> [Work item]: Each entry must appear in the answer exactly as it does here.

> [Material provided]:
·····
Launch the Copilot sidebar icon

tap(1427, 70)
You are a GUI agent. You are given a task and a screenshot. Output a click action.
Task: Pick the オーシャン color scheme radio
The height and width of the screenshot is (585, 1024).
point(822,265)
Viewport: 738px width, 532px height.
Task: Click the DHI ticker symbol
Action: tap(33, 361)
·····
> [Exercise solution]:
Launch the Copilot sidebar icon

tap(1427, 70)
You are a GUI agent. You are given a task and a screenshot. Output a click action.
Task: Pick the オーシャン color scheme radio
The height and width of the screenshot is (585, 1024).
point(822,265)
Viewport: 738px width, 532px height.
Task: Click the DHI ticker symbol
Action: tap(33, 361)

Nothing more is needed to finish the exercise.